Predict an ONNX InferenceService

This example assumes you have already deployed the sample ONNX Inference Service.

Deploy the sample ONNX InferenceSevice by following the instructions in the README


In [1]:
%%bash
echo "model name: $MODEL_NAME"
echo "service url: $SERVICE_HOSTNAME"
echo "cluster ip: $CLUSTER_IP"


model name: style-sample
service url: style-sample.default.example.com
cluster ip: 52.247.193.219

In [4]:
# if you dont see values above, see instructions in the readme and replace the values here!
import os
model_name = os.environ["MODEL_NAME"]
service_hostname = os.environ["SERVICE_HOSTNAME"]
cluster_ip = os.environ["CLUSTER_IP"]
predictor_url = "http://%s/v1/models/%s:predict" % (cluster_ip, model_name)
predictor_url


Out[4]:
'http://52.247.193.219/v1/models/style-sample:predict'

In [5]:
from PIL import Image
import numpy as np
import google.protobuf.json_format as json_format
import assets.onnx_ml_pb2 as onnx_ml_pb2
import assets.predict_pb2 as predict_pb2
import requests

In [6]:
# load & resize image
image = Image.open("image.jpg")
image = image.resize((244,244), Image.ANTIALIAS)
image


Out[6]:

In [7]:
# preprocess image data
norm_img_data = np.array(image).astype('float32')
norm_img_data = np.transpose(norm_img_data, [2, 0, 1])
norm_img_data = np.expand_dims(norm_img_data, axis=0)
np.shape(norm_img_data)


Out[7]:
(1, 3, 244, 244)

In [8]:
# Create request message to be sent to the predictor
import assets.onnx_ml_pb2 as onnx_ml_pb2
import assets.predict_pb2 as predict_pb2
import requests

input_tensor = onnx_ml_pb2.TensorProto()
input_tensor.dims.extend(norm_img_data.shape)
input_tensor.data_type = 1
input_tensor.raw_data = norm_img_data.tobytes()

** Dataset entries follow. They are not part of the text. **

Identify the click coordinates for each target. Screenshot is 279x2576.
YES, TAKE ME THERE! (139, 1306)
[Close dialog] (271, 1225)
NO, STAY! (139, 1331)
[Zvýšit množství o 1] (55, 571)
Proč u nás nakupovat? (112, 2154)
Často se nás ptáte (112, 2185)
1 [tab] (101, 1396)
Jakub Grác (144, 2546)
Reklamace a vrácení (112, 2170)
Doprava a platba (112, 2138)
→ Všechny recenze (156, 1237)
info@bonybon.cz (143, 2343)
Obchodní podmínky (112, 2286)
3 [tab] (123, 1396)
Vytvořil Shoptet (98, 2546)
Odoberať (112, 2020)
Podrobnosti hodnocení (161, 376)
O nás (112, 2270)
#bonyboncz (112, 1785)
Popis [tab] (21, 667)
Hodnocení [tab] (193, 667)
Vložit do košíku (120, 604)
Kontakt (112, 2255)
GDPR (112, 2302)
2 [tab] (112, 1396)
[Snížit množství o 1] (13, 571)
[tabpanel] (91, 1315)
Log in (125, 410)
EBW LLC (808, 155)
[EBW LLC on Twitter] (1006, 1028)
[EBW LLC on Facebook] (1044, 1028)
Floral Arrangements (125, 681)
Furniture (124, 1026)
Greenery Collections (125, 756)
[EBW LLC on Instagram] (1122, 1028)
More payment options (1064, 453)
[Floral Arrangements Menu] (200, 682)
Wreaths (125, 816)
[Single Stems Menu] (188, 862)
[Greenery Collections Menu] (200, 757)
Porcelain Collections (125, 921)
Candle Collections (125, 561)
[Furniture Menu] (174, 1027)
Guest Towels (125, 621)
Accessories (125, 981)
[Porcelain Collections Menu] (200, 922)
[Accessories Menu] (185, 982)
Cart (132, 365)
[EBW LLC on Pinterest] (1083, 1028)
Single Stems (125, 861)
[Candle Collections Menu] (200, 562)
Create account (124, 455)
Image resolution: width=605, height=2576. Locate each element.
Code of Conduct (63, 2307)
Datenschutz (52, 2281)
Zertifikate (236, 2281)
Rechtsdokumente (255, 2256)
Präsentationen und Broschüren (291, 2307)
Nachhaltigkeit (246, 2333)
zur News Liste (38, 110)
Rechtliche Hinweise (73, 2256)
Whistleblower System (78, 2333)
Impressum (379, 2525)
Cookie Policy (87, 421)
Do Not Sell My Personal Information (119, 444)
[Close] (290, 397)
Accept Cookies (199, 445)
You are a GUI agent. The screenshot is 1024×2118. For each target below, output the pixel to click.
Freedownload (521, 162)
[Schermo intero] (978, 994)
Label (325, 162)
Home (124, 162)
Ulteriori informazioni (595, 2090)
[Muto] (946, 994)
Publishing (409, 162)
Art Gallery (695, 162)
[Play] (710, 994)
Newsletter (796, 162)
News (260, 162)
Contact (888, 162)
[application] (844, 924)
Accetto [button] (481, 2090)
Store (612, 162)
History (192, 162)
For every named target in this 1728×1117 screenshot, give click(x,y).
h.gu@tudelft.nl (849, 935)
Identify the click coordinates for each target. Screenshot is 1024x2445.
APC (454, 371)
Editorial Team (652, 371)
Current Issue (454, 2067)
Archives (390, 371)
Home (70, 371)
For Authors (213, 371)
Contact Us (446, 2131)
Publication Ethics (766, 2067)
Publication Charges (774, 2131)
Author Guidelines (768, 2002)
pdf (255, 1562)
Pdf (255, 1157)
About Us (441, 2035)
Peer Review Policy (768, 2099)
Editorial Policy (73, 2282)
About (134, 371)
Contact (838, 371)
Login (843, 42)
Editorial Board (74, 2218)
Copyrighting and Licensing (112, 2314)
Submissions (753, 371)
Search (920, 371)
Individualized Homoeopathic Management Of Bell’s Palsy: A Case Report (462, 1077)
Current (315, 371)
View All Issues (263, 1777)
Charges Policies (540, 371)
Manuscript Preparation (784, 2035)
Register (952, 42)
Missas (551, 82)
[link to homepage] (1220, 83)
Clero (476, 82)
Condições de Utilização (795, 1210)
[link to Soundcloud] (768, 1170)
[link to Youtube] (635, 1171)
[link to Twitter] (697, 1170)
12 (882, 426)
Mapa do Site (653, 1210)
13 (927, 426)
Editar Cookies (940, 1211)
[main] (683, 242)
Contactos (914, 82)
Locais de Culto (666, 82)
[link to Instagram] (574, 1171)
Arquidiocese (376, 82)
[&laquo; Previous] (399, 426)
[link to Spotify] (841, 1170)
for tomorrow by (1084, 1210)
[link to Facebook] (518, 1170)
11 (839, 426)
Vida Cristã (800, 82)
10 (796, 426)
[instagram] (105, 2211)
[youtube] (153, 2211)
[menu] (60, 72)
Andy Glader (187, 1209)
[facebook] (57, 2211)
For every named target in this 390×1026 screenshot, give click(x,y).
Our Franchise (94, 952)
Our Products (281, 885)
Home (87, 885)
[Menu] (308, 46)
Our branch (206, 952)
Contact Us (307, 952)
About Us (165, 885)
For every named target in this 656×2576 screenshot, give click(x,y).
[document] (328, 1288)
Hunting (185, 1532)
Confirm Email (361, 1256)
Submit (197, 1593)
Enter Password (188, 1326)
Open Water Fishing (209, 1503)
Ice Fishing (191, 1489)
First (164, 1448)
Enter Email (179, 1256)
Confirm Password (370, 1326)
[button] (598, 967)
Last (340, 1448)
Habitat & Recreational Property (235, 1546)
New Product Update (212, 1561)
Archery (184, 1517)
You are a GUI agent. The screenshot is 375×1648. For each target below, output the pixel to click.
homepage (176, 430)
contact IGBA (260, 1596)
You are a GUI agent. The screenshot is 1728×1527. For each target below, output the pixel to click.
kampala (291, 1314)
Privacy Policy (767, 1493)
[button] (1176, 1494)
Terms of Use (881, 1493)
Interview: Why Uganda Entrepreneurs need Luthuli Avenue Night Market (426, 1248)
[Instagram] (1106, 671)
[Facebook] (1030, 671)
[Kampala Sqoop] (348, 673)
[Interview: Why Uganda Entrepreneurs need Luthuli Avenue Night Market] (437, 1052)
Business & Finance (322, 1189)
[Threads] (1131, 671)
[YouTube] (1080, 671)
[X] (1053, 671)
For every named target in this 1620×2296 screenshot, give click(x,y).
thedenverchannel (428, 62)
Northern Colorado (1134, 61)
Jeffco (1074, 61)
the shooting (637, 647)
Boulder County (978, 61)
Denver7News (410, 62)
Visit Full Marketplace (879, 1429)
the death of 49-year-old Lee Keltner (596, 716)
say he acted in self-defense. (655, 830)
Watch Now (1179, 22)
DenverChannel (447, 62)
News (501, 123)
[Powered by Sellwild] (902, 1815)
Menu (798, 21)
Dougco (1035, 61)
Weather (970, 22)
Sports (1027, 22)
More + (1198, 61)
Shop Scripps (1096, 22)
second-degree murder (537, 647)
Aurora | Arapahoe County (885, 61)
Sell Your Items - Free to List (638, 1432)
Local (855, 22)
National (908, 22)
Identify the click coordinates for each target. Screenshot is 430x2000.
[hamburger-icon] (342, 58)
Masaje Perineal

request_message = predict_pb2.PredictRequest()
request_message.inputs["input1"].data_type = input_tensor.data_type
request_message.inputs["input1"].dims.extend(input_tensor.dims)
request_message.inputs["input1"].raw_data = input_tensor.raw_data

# write message data to JSON
message_data = json_format.MessageToJson(request_message)

In [9]:
# Call predictor
request_headers = {'Content-Type': 'application/json', 'Accept': 'application/json', 'Host': service_hostname}
response = requests.post(predictor_url, headers=request_headers, data=message_data)

In [10]:
# Parse response message
response_message = json_format.Parse(response.text, predict_pb2.PredictResponse())
output1 = np.frombuffer(response_message.outputs['output1'].raw_data, dtype=np.float32)
output1 = output1.reshape(3,244,244)

In [11]:
# postprocess
result = np.clip(output1, 0, 255)
result = result.transpose(1,2,0).astype("uint8")
img = Image.fromarray(result)
img


Out[11]: